= SafetyBUS p =

Industrial automation technology

SafetyBUS p is a standard for failsafe fieldbus communication in automation technology.
It meets SIL 3 of IEC 61508 and Category 4 of EN 954-1 or Performance Level "e" of the successor standard EN 13849-1.

== Origin ==
SafetyBUS p was developed by Pilz GmbH & Co. KG between 1995 and 1999. The objective was to provide a fieldbus for data communication in terms of machinery safety .

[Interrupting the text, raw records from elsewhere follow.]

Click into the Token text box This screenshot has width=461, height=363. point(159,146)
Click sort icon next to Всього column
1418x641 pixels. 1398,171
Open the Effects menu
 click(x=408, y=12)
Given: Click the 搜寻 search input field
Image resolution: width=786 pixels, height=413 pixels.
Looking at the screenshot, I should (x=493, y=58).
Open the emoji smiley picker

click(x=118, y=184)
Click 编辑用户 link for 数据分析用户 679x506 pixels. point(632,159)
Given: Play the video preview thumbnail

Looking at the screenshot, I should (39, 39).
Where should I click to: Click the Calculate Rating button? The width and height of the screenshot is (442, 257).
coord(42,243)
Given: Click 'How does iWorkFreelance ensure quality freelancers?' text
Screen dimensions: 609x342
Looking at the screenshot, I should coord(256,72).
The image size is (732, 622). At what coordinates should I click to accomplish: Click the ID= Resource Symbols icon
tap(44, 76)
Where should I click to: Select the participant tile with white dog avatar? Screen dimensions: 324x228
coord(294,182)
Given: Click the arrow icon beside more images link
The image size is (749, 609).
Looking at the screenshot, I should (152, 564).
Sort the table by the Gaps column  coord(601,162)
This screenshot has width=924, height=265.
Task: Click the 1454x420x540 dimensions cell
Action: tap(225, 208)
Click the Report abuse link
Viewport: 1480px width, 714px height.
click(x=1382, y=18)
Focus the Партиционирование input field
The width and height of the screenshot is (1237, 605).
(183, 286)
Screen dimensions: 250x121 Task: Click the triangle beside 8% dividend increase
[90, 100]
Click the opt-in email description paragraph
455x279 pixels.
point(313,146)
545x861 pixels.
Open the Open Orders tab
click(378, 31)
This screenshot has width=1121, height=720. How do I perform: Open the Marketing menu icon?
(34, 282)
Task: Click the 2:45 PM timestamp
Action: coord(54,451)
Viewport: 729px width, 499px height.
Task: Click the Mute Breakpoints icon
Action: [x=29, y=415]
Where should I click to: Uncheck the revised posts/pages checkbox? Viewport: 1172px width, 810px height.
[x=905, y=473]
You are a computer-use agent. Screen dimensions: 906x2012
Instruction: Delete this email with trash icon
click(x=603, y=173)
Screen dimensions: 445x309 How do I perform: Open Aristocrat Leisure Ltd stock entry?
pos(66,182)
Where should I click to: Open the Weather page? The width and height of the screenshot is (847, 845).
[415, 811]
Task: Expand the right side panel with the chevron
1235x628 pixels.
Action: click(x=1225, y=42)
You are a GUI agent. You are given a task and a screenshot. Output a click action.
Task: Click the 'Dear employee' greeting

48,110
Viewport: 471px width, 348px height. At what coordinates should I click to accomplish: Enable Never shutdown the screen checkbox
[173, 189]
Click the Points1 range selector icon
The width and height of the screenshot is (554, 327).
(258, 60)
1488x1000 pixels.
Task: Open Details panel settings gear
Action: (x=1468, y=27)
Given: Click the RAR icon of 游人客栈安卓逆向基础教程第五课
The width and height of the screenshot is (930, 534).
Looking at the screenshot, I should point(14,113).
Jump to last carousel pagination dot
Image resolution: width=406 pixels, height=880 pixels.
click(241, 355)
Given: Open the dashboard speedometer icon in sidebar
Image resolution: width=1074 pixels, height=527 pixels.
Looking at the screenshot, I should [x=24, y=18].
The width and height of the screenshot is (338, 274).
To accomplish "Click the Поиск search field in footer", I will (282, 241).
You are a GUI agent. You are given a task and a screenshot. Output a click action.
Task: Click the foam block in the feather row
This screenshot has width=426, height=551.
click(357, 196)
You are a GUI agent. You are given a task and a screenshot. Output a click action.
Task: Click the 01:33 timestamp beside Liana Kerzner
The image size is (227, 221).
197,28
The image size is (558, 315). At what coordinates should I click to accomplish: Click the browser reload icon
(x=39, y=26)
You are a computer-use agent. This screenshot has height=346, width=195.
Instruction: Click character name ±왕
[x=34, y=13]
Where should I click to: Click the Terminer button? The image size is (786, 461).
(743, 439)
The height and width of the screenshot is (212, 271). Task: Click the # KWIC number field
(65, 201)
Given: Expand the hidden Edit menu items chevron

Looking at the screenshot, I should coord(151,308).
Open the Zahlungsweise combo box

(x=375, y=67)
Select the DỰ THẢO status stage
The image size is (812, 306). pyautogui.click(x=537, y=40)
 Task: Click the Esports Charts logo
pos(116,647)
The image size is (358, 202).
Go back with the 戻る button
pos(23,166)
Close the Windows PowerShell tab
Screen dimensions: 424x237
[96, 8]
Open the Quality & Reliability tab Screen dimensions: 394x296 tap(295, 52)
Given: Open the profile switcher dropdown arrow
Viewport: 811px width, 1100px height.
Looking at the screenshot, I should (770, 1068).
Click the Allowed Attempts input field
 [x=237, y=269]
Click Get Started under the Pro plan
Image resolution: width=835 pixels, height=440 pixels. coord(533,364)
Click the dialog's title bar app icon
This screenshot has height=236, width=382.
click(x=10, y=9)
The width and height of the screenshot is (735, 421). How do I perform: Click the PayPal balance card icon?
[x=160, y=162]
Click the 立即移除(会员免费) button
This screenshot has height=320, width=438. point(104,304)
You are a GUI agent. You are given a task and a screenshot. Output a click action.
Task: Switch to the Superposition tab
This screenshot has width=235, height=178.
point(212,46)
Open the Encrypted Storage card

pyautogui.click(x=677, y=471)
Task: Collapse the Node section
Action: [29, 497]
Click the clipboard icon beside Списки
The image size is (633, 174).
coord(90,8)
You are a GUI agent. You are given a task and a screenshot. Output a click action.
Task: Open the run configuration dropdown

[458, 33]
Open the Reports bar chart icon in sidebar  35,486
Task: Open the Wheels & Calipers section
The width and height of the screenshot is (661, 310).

Since 1999 the technology of SafetyBUS p has been managed by the user organisation Safety Network International e.V. (formally SafetyBUS p Club International e.V.), whose members work on the further development of SafetyBUS p.

== Application ==
The main application of SafetyBUS p lies in the communication of data with safety-related content. SafetyBUS p can be used anywhere that communicated data has to be consistent in terms of time and content, in order to safeguard against danger. This danger may concern hazards to life and limb, but may also involve the protection of economic assets.

Typical application areas are:

- Factory automation (e.g. car production, presses)
- Transport technology (e.g. cable cars, fairground rides)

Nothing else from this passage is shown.